Your goal: Pick out every line in the records below that contains the string "tabs", and copy each of those lines. Case counts.

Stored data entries
'''
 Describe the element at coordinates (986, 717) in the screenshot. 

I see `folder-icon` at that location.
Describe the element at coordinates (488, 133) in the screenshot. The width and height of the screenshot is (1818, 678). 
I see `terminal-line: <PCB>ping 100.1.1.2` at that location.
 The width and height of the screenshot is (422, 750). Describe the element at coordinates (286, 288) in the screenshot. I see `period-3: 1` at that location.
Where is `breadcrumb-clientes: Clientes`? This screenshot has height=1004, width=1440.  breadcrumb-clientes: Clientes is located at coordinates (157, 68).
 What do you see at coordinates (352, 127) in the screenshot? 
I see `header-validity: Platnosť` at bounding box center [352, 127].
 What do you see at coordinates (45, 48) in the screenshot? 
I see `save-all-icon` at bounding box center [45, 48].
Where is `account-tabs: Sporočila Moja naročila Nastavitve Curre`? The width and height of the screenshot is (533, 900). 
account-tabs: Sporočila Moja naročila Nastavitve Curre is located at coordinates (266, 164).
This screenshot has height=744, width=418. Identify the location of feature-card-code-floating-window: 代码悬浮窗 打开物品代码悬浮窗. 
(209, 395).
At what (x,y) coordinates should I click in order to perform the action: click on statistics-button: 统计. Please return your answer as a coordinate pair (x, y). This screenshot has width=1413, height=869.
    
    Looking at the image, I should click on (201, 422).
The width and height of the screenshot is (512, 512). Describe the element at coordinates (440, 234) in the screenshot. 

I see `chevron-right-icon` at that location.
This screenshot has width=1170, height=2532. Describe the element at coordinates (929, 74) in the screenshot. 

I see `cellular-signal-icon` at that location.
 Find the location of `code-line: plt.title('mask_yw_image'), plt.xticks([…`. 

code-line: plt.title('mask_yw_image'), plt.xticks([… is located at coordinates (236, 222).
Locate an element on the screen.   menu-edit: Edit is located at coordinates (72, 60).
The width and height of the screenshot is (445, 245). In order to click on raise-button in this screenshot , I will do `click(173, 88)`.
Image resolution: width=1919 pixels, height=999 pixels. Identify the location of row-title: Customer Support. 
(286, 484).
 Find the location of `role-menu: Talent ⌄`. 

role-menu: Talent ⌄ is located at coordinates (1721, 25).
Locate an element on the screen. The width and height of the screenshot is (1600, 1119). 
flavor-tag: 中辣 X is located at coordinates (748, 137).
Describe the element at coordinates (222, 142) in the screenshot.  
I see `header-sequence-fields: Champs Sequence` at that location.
'''
Worked solution:
Where is `account-tabs: Sporočila Moja naročila Nastavitve Curre`? The width and height of the screenshot is (533, 900). 
account-tabs: Sporočila Moja naročila Nastavitve Curre is located at coordinates (266, 164).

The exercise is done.